Análise das decisões sobre medidas protetivas de urgência da Lei Maria da Penha no Distrito Federal no primeiro mês de vigência da lei nº 14.550/2023
Palavras-chave:
violência domética, medidas protetivas de urgência, Lei n. 14550/2023, padrões decisórios, análise documentalResumo
A presente pesquisa tem por objetivo a análise das práticas decisórias no Distrito Federal quanto aos pedidos de medidas protetivas de urgência - MPU no mês de maio de 2023, primeiro mês de vigência da Lei n.º 14.550/2023, que trouxe nova regulamentação quanto às MPUs. Realizou-se análise documental quanti-qualitativa em amostra de metade dos processos eletrônicos distribuídos neste mês aos juizados, perfazendo um total de 623 processos analisados.
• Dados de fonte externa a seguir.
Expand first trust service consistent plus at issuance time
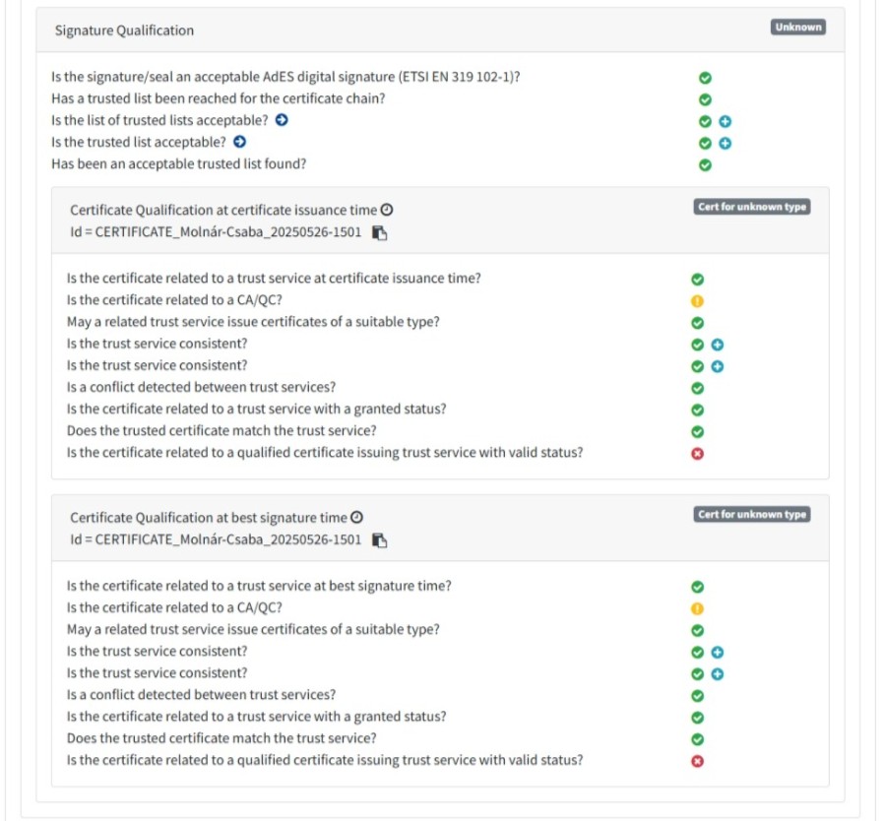This screenshot has height=821, width=885. (718, 345)
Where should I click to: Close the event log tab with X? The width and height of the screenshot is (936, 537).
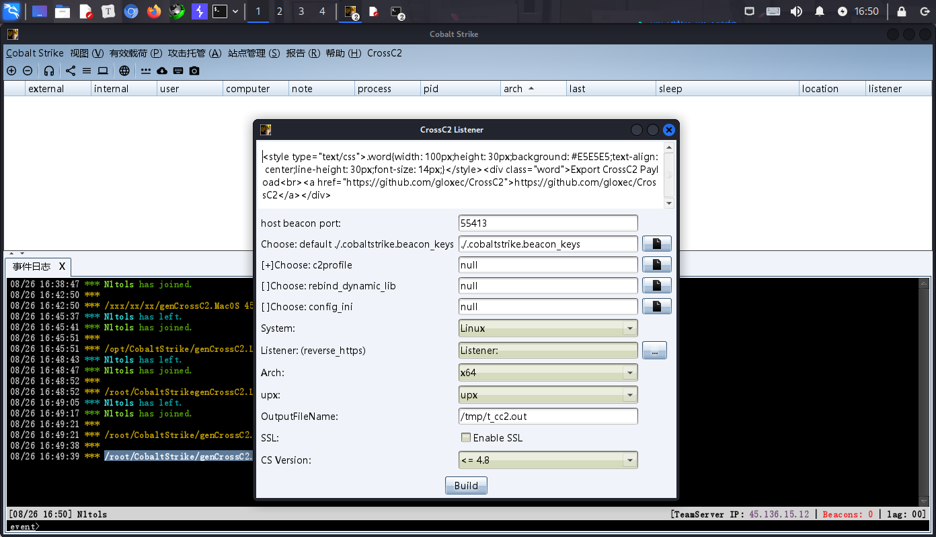coord(62,266)
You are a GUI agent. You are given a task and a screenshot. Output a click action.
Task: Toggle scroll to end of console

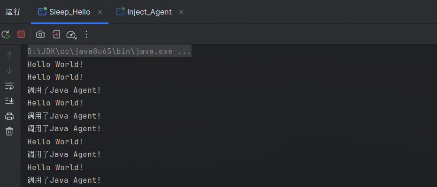(x=9, y=101)
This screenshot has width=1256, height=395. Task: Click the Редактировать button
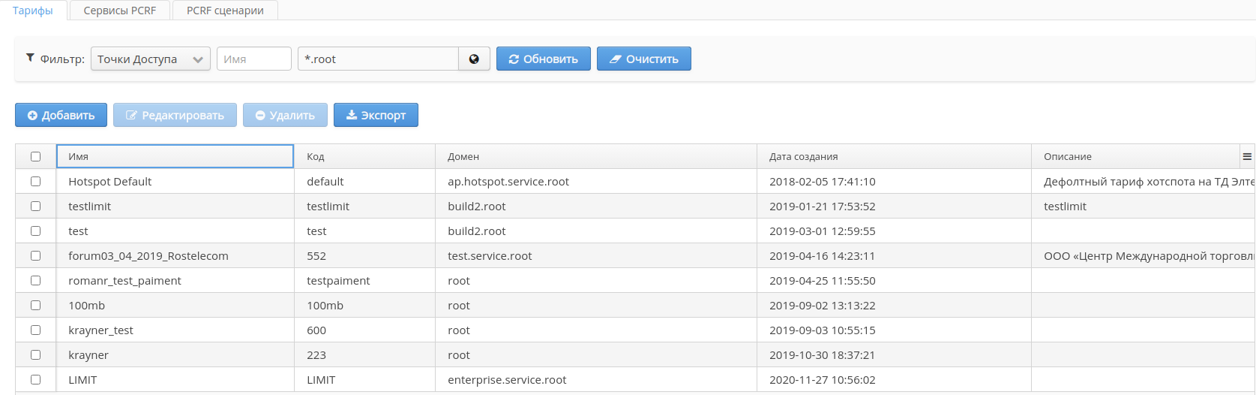point(175,115)
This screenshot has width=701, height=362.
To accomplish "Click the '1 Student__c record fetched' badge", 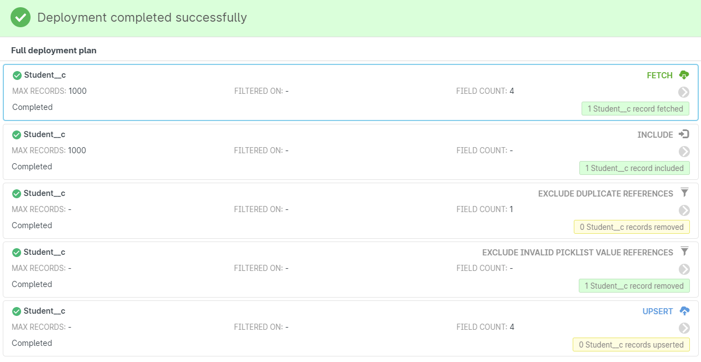I will 635,109.

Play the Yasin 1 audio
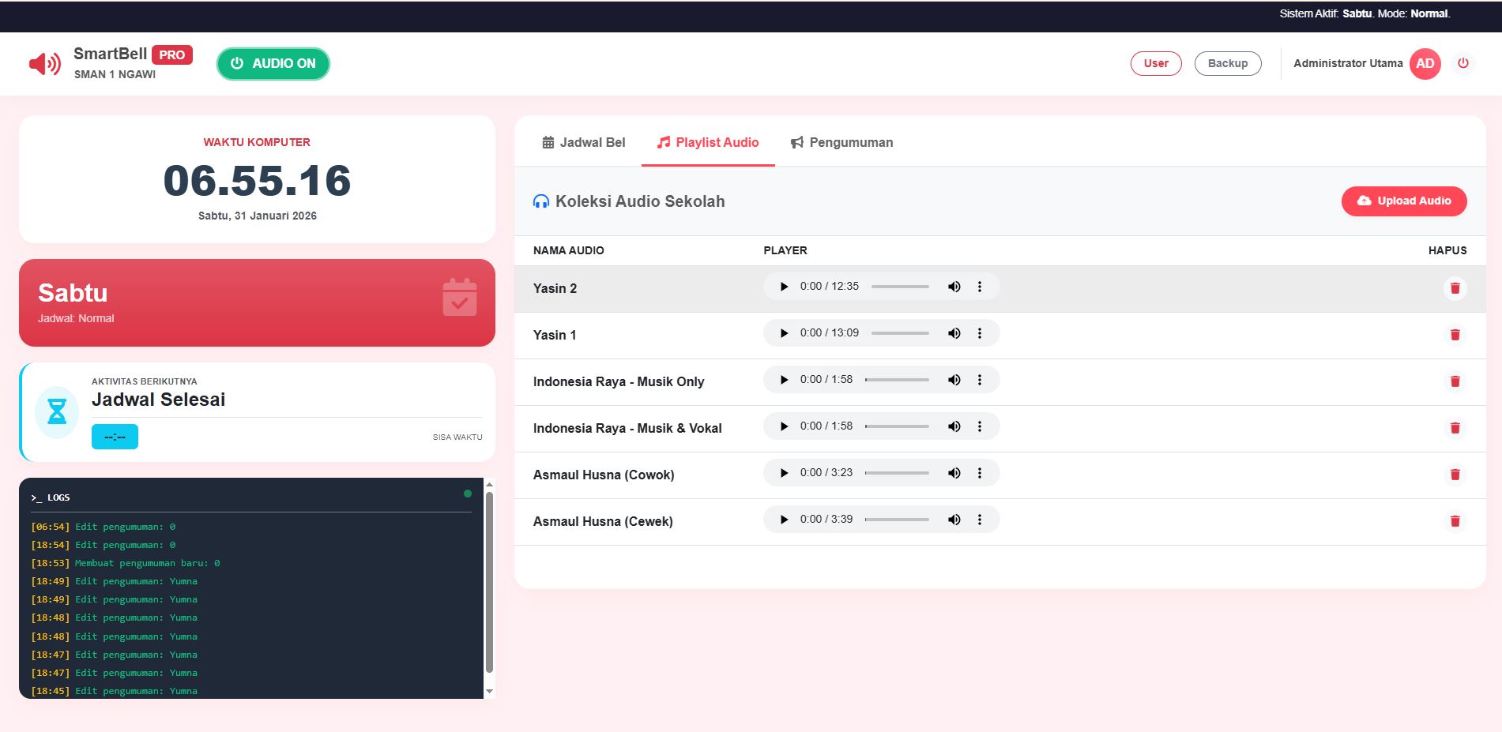(784, 333)
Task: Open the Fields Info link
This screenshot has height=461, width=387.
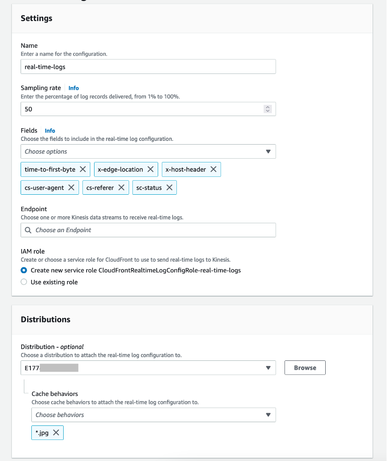Action: click(x=50, y=131)
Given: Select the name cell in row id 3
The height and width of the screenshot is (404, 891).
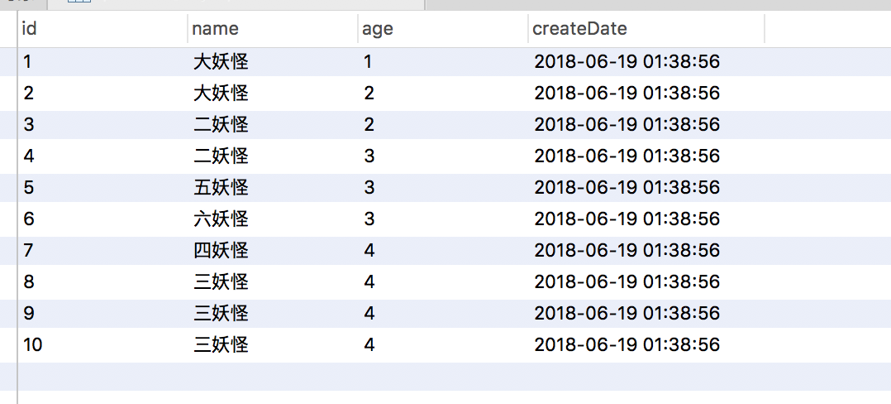Looking at the screenshot, I should (221, 124).
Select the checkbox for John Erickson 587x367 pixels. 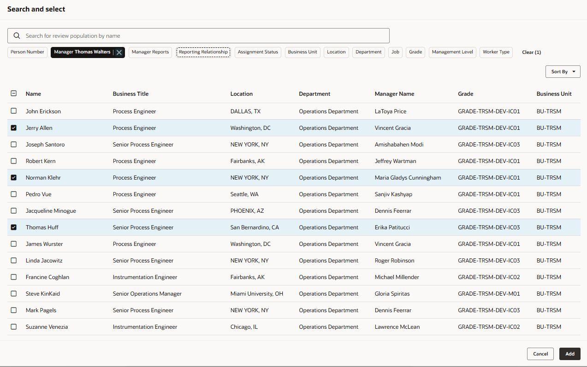click(x=13, y=111)
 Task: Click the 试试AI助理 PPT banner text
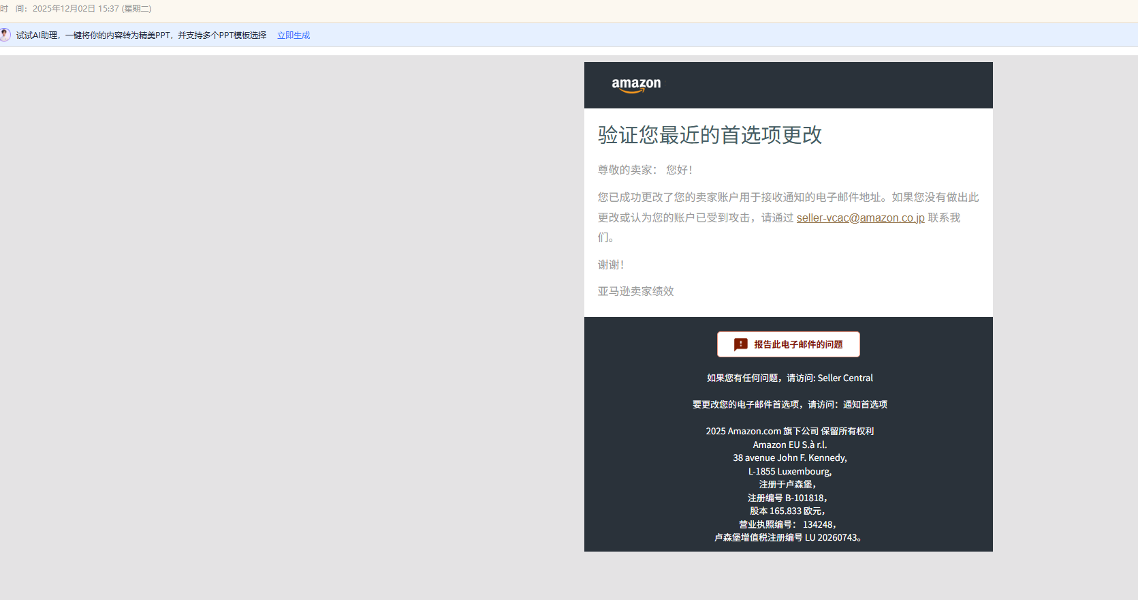(x=141, y=35)
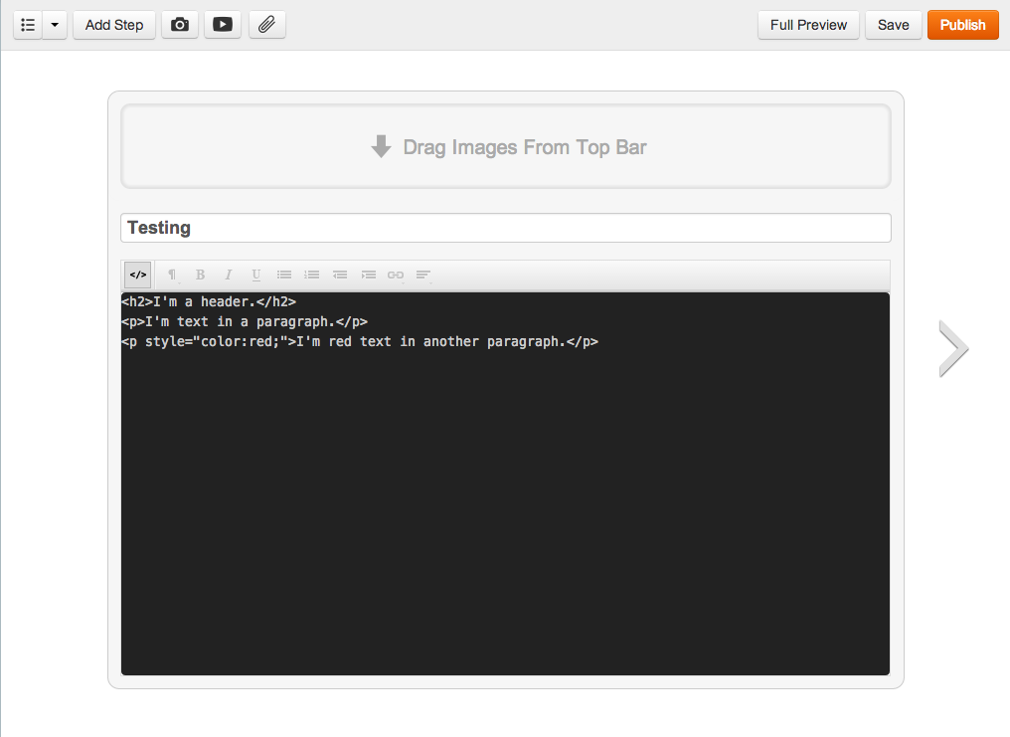Click the video embed icon
This screenshot has height=737, width=1010.
pos(222,25)
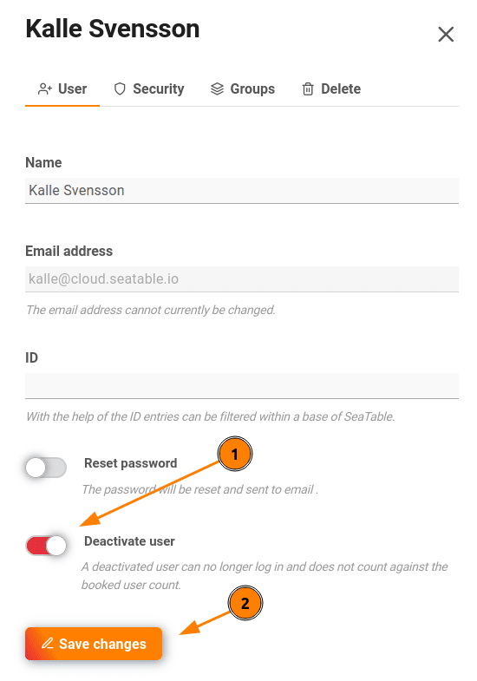Image resolution: width=477 pixels, height=681 pixels.
Task: Turn off the Deactivate user switch
Action: coord(46,546)
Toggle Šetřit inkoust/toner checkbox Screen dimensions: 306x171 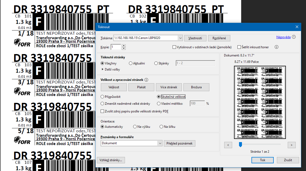(239, 47)
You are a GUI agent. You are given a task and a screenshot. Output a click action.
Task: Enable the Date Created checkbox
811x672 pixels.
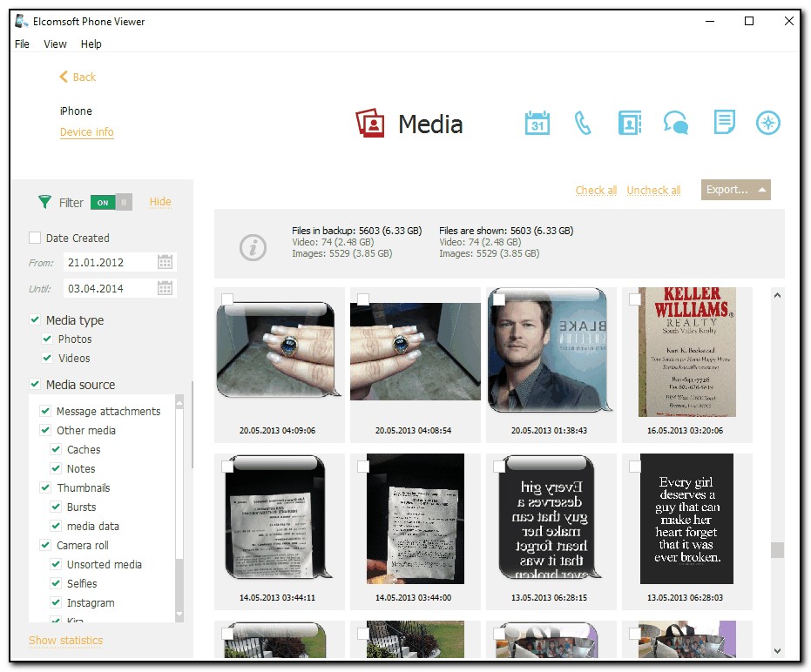click(35, 238)
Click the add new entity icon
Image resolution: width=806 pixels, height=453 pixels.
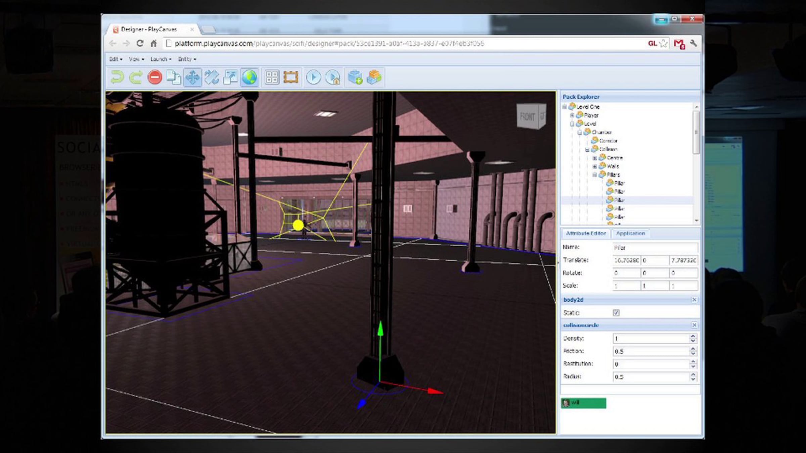(x=355, y=77)
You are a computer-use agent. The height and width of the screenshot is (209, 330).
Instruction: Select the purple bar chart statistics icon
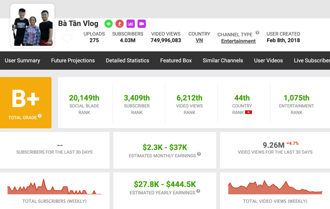(x=130, y=24)
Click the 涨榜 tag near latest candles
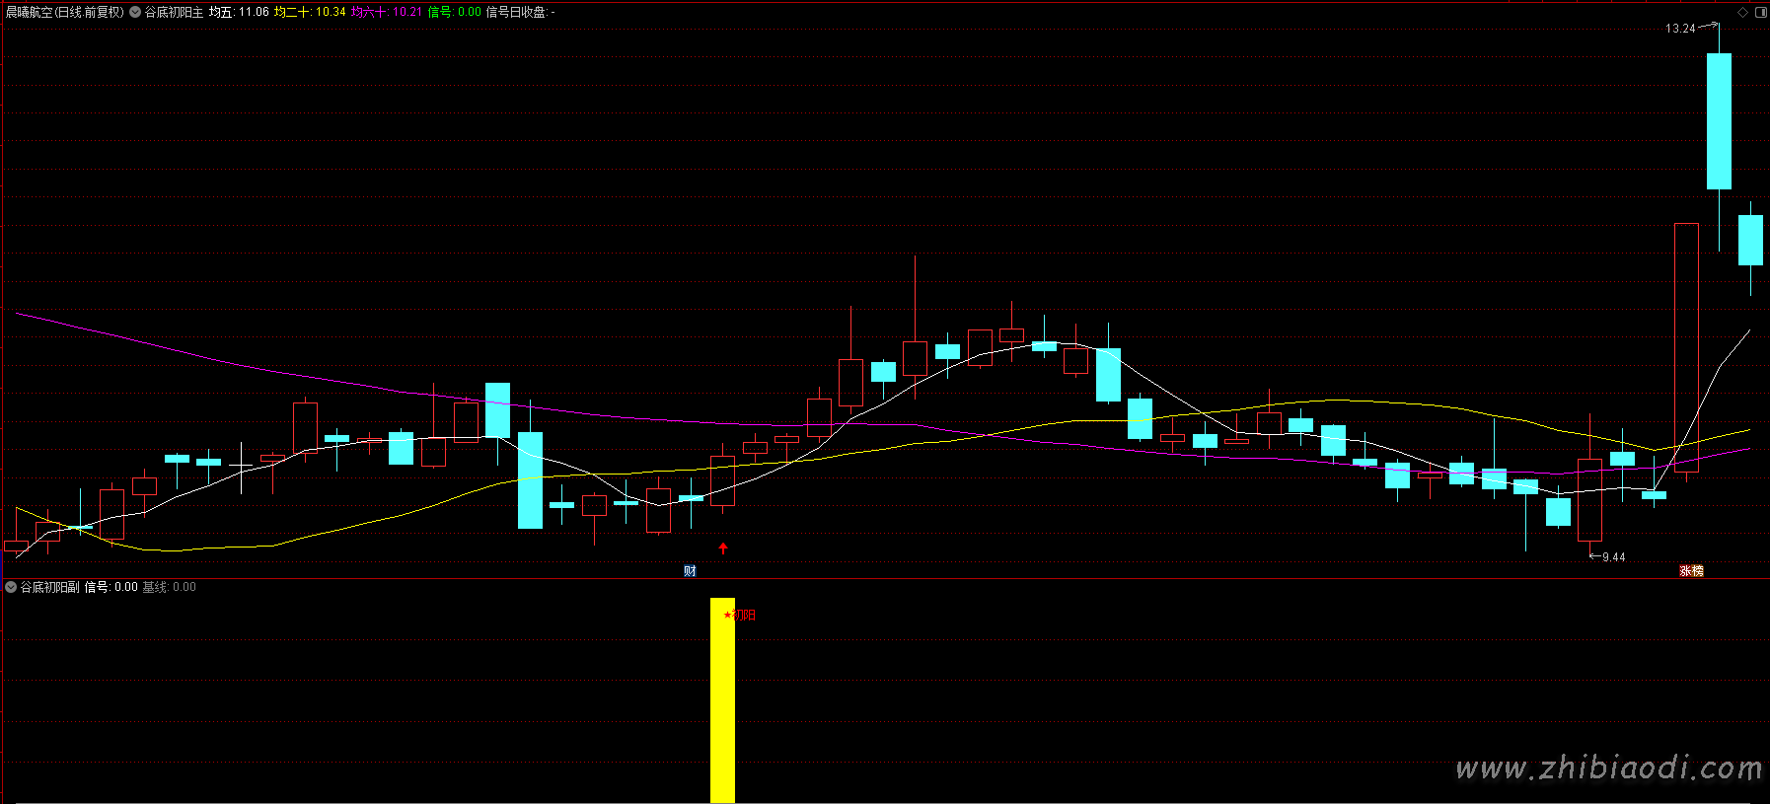1770x804 pixels. (1691, 571)
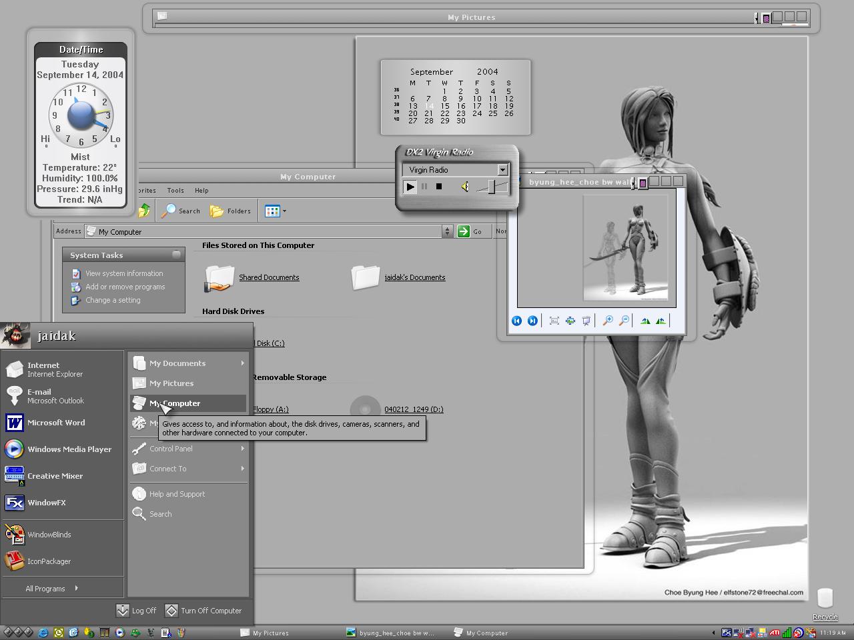This screenshot has height=640, width=854.
Task: Select best fit view in picture viewer
Action: [x=554, y=321]
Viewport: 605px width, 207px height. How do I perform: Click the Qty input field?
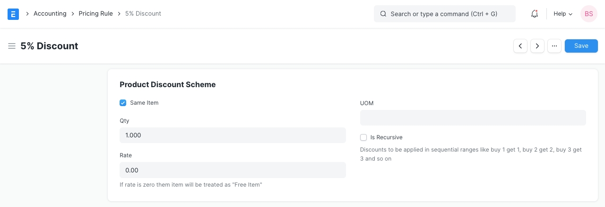tap(233, 135)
Constatou-se descompasso entre a atuação dos juizados especializados e as alterações promovidas pela Lei n.º 14.550/2023, com persistência de decisões negando as MPUs com argumentos contrários à nova legislação, como a ausência de gravidade ou urgência, ausência de violência baseada no gênero e insuficiência de prova pelo depoimento da mulher. Em cinco juizados identificou-se padrão decisório de estabelecer a vigência predeterminada da proteção, por poucos meses. Verificou-se baixa documentação nos autos de encaminhamentos a acompanhamentos psicossociais. Todavia, verifica-se gradual melhoria na prestação jurisprudencial, em comparação com pesquisa anterior de 2019. A pesquisa sinaliza quanto à necessidade de maior uniformização da atuação jurisprudencial, alinhada à perspectiva de gênero.